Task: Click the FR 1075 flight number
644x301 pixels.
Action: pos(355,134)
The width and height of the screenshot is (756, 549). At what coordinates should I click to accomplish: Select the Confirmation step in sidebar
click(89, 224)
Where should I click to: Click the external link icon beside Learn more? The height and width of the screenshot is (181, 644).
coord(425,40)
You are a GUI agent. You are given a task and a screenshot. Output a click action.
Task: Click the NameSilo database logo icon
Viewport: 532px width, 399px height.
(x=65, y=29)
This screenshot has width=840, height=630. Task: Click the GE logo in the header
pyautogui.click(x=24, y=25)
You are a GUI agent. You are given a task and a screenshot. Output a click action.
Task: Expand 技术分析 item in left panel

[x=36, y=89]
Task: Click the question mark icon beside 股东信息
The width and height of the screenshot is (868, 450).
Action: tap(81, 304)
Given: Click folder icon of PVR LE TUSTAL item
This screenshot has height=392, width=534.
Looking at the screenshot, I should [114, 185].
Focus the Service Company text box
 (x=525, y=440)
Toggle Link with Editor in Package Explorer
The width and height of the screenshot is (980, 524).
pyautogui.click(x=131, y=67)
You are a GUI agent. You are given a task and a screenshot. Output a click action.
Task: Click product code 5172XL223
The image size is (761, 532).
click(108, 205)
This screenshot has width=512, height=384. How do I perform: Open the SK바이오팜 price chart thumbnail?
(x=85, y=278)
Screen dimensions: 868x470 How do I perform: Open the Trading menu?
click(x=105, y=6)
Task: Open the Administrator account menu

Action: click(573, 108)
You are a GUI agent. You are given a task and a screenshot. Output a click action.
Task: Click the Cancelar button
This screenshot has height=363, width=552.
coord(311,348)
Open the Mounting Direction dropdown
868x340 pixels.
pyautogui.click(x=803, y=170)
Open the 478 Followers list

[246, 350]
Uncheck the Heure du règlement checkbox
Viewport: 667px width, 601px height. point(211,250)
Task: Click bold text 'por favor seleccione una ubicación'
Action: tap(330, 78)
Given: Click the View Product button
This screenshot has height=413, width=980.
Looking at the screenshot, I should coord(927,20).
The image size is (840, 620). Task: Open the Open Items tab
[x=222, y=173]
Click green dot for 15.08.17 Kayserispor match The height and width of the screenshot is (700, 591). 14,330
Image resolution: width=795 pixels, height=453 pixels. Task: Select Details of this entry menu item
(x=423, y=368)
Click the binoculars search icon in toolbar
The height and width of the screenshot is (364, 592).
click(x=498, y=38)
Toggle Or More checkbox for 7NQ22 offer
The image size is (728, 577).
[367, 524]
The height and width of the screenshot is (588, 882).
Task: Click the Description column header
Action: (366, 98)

========================================================================

» **Task description**
All entries are to be copied exactly as they read.

» **Reply**
Task: Click the FR 1075 flight number
644x301 pixels.
Action: pos(355,134)
The width and height of the screenshot is (756, 549). At what coordinates should I click to accomplish: Select the Confirmation step in sidebar
click(89, 224)
Where should I click to: Click the external link icon beside Learn more? The height and width of the screenshot is (181, 644).
coord(425,40)
You are a GUI agent. You are given a task and a screenshot. Output a click action.
Task: Click the NameSilo database logo icon
Viewport: 532px width, 399px height.
(x=65, y=29)
This screenshot has width=840, height=630. Task: Click the GE logo in the header
pyautogui.click(x=24, y=25)
You are a GUI agent. You are given a task and a screenshot. Output a click action.
Task: Expand 技术分析 item in left panel

[x=36, y=89]
Task: Click the question mark icon beside 股东信息
The width and height of the screenshot is (868, 450).
Action: tap(81, 304)
Given: Click folder icon of PVR LE TUSTAL item
This screenshot has height=392, width=534.
Looking at the screenshot, I should [114, 185].
Focus the Service Company text box
 (x=525, y=440)
Toggle Link with Editor in Package Explorer
The width and height of the screenshot is (980, 524).
pyautogui.click(x=131, y=67)
You are a GUI agent. You are given a task and a screenshot. Output a click action.
Task: Click product code 5172XL223
The image size is (761, 532).
click(108, 205)
This screenshot has width=512, height=384. How do I perform: Open the SK바이오팜 price chart thumbnail?
(x=85, y=278)
Screen dimensions: 868x470 How do I perform: Open the Trading menu?
click(x=105, y=6)
Task: Open the Administrator account menu

Action: click(573, 108)
You are a GUI agent. You are given a task and a screenshot. Output a click action.
Task: Click the Cancelar button
This screenshot has height=363, width=552.
coord(311,348)
Open the Mounting Direction dropdown
868x340 pixels.
pyautogui.click(x=803, y=170)
Open the 478 Followers list

[246, 350]
Uncheck the Heure du règlement checkbox
Viewport: 667px width, 601px height. point(211,250)
Task: Click bold text 'por favor seleccione una ubicación'
Action: tap(330, 78)
Given: Click the View Product button
This screenshot has height=413, width=980.
Looking at the screenshot, I should coord(927,20).
The image size is (840, 620). Task: Open the Open Items tab
[x=222, y=173]
Click green dot for 15.08.17 Kayserispor match The height and width of the screenshot is (700, 591). 14,330
Image resolution: width=795 pixels, height=453 pixels. Task: Select Details of this entry menu item
(x=423, y=368)
Click the binoculars search icon in toolbar
The height and width of the screenshot is (364, 592).
click(x=498, y=38)
Toggle Or More checkbox for 7NQ22 offer
The image size is (728, 577).
[367, 524]
The height and width of the screenshot is (588, 882).
Task: Click the Description column header
Action: (366, 98)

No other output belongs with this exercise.